YOUR OBJECTIVE — Below are some records. Copy every line in them that holds "computer".

BEGIN EXERCISE INPUT

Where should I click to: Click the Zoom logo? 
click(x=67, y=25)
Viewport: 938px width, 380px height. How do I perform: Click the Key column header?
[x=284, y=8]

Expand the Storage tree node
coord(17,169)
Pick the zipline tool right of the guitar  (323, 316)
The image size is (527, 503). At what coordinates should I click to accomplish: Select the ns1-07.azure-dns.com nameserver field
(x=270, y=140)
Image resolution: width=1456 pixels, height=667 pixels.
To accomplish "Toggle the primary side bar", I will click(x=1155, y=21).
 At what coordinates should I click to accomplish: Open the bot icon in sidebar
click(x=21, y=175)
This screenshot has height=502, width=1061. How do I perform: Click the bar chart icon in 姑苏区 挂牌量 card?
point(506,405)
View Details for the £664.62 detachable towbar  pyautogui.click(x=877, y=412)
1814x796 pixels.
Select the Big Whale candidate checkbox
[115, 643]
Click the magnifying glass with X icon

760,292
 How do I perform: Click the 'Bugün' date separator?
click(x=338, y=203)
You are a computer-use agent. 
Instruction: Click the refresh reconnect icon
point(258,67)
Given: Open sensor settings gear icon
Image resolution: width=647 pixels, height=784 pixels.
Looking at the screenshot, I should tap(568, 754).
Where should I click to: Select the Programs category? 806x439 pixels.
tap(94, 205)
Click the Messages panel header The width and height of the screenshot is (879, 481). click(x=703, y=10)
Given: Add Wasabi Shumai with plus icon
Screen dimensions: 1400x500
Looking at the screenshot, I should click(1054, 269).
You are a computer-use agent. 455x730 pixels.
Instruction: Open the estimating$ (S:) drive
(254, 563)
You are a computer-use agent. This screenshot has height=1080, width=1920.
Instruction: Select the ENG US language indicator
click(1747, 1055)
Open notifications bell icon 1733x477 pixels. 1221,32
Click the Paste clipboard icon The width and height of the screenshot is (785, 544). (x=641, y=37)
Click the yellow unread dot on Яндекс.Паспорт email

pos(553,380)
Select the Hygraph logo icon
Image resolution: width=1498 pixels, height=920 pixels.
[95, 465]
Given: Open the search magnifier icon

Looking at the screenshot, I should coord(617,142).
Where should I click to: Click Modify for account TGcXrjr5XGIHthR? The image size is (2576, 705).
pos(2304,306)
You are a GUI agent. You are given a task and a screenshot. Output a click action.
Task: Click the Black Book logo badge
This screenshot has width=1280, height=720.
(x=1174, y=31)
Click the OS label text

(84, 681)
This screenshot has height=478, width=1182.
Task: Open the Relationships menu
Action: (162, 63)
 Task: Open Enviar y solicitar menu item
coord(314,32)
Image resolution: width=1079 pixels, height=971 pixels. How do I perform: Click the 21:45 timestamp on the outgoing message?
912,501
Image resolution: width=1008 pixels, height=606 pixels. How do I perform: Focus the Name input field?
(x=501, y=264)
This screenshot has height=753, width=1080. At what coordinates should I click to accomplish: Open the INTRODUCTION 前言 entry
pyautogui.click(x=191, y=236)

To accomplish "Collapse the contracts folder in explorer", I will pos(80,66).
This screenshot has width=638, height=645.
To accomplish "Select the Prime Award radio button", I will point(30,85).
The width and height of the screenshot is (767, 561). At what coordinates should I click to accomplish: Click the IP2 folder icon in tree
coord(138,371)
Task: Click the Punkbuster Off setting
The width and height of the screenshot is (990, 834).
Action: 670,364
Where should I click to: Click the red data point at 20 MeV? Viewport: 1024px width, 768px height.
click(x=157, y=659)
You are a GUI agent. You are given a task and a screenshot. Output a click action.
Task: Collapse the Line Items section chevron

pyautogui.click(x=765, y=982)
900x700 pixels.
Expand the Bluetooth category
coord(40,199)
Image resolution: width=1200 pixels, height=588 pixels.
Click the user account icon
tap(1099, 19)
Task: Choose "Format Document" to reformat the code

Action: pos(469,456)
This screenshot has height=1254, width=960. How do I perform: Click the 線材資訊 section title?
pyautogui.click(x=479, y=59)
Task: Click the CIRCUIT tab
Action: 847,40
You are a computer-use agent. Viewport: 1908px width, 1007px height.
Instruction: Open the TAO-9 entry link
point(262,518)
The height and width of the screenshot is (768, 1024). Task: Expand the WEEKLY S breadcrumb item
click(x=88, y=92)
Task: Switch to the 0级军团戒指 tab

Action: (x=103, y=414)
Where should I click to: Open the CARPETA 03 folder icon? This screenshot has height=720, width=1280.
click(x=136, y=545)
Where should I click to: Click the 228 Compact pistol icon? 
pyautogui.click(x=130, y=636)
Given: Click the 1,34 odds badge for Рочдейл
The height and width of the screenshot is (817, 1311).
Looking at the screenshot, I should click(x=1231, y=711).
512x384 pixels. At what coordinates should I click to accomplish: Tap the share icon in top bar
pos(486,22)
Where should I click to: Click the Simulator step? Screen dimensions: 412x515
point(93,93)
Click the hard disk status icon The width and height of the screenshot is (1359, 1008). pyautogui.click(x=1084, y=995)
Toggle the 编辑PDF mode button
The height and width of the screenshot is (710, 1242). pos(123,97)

END EXERCISE INPUT

PROBLEM SOLUTION —
You are a computer-use agent. 
You are a computer-use agent. 455x730 pixels.
You are a computer-use agent. This screenshot has height=1080, width=1920.
You are a computer-use agent. Viewport: 1908px width, 1007px height.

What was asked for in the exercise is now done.